Activity:
What's wanted is each entry repeated verbatim, minus its images.

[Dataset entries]
== == ==
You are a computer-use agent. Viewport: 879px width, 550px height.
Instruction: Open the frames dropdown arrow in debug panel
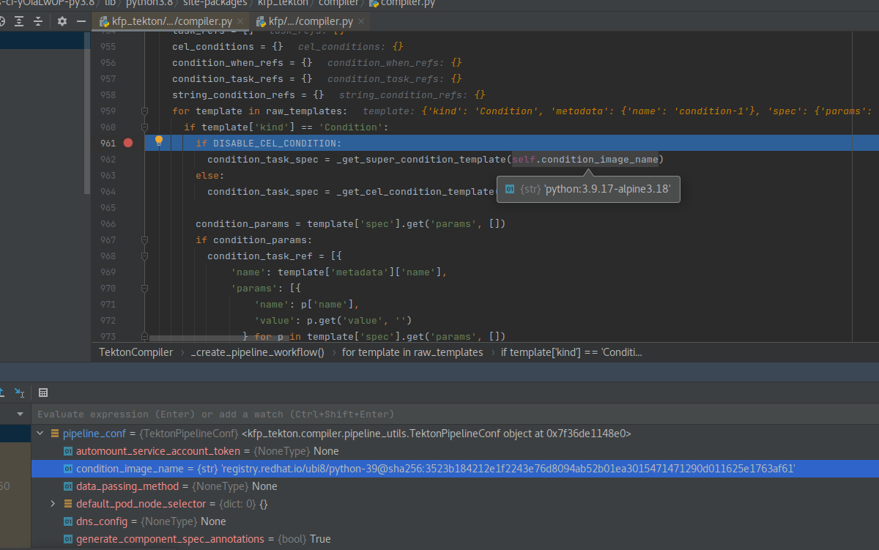pyautogui.click(x=20, y=415)
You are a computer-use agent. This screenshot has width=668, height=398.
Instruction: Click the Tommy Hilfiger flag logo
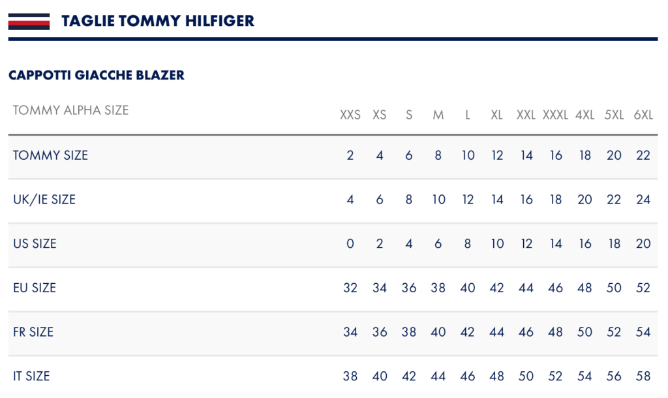click(x=29, y=22)
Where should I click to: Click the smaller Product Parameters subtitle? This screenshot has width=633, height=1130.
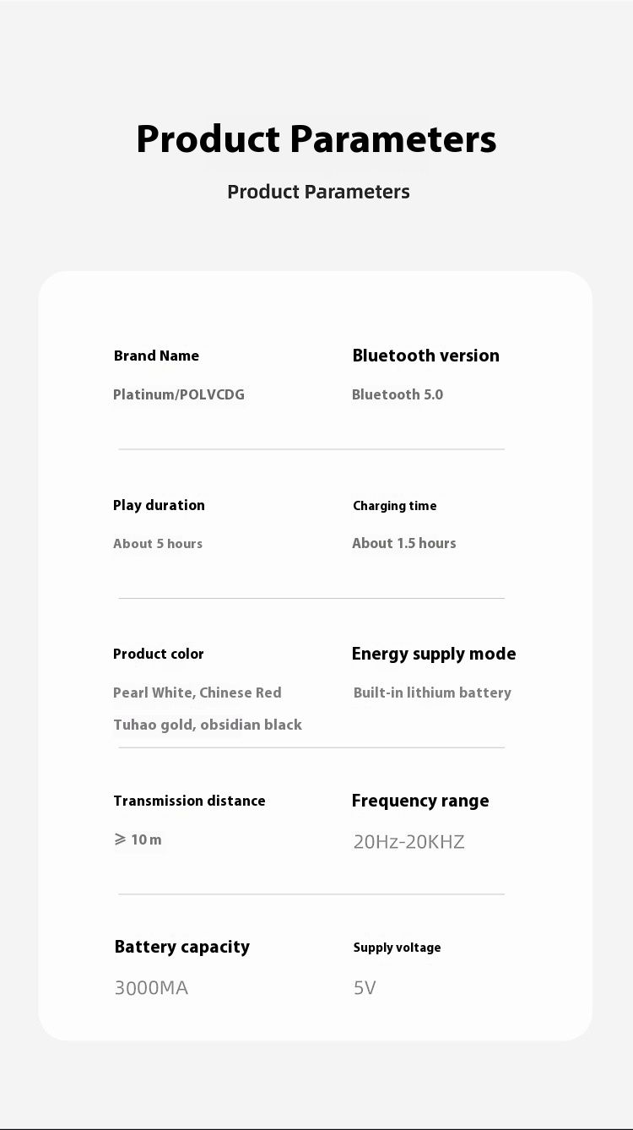318,192
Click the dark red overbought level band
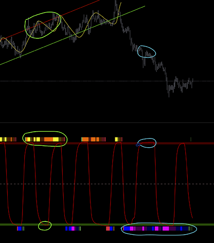This screenshot has height=243, width=214. pyautogui.click(x=107, y=143)
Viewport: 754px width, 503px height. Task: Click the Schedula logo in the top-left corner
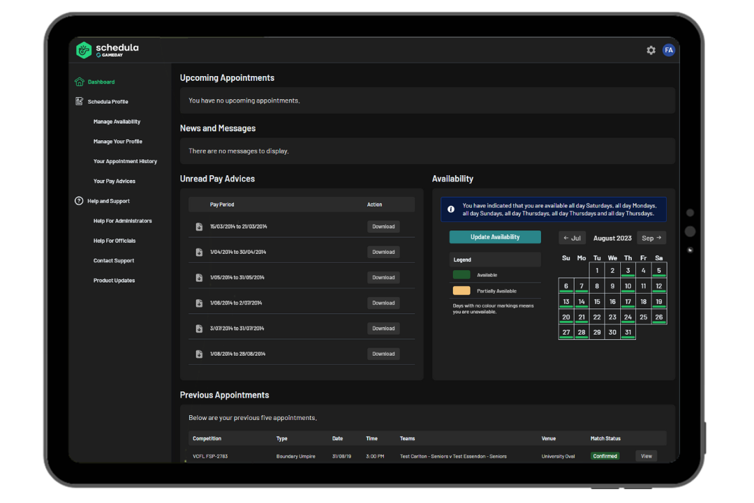[x=84, y=50]
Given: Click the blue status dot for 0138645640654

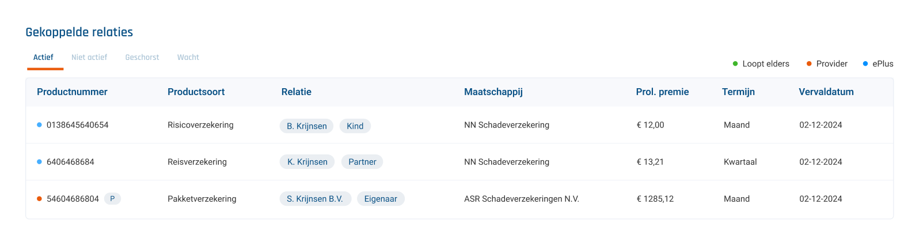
== == ==
Response box:
You are a computer-use agent. Viewport: 879px width, 550px height.
Instruction: Open the frames dropdown arrow in debug panel
pyautogui.click(x=20, y=415)
You are a computer-use agent. This screenshot has width=668, height=398.
Instruction: Click the Tommy Hilfiger flag logo
click(x=29, y=22)
Where should I click to: Click the smaller Product Parameters subtitle? This screenshot has width=633, height=1130.
318,192
Click the dark red overbought level band
This screenshot has height=243, width=214. pyautogui.click(x=107, y=143)
Viewport: 754px width, 503px height. Task: Click the Schedula logo in the top-left corner
[x=84, y=50]
Given: Click the blue status dot for 0138645640654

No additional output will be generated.